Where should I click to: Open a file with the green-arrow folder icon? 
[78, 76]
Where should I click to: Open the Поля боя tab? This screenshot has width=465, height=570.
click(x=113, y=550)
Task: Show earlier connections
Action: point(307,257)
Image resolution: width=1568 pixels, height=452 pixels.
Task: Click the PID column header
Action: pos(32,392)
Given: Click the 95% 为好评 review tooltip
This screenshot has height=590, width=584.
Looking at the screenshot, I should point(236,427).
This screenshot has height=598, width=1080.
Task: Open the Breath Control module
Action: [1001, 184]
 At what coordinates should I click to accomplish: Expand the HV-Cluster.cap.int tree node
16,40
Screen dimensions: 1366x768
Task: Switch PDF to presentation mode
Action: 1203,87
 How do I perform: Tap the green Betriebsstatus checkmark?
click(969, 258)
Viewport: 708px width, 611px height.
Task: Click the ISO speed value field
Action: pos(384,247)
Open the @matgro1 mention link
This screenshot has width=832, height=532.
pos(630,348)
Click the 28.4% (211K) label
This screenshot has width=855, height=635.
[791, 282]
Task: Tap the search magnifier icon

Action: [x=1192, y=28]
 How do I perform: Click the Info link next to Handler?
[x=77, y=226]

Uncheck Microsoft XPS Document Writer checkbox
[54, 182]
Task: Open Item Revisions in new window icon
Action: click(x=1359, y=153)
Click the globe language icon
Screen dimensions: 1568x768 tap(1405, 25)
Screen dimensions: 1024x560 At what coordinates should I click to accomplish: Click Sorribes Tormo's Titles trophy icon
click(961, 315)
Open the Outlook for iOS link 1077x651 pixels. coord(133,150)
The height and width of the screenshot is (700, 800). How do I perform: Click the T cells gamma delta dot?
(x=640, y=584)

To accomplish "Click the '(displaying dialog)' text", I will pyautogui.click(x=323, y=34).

= = =

§ **Problem details**: From the listing above, repeat exactly the lines starting at the line that includes "This screenshot has width=855, height=635." and ending at the line that includes "Open the Outlook", with nothing outside that span.

§ **Answer**:
This screenshot has width=855, height=635.
[791, 282]
Task: Tap the search magnifier icon

Action: [x=1192, y=28]
 How do I perform: Click the Info link next to Handler?
[x=77, y=226]

Uncheck Microsoft XPS Document Writer checkbox
[54, 182]
Task: Open Item Revisions in new window icon
Action: click(x=1359, y=153)
Click the globe language icon
Screen dimensions: 1568x768 tap(1405, 25)
Screen dimensions: 1024x560 At what coordinates should I click to accomplish: Click Sorribes Tormo's Titles trophy icon
click(961, 315)
Open the Outlook for iOS link 1077x651 pixels. coord(133,150)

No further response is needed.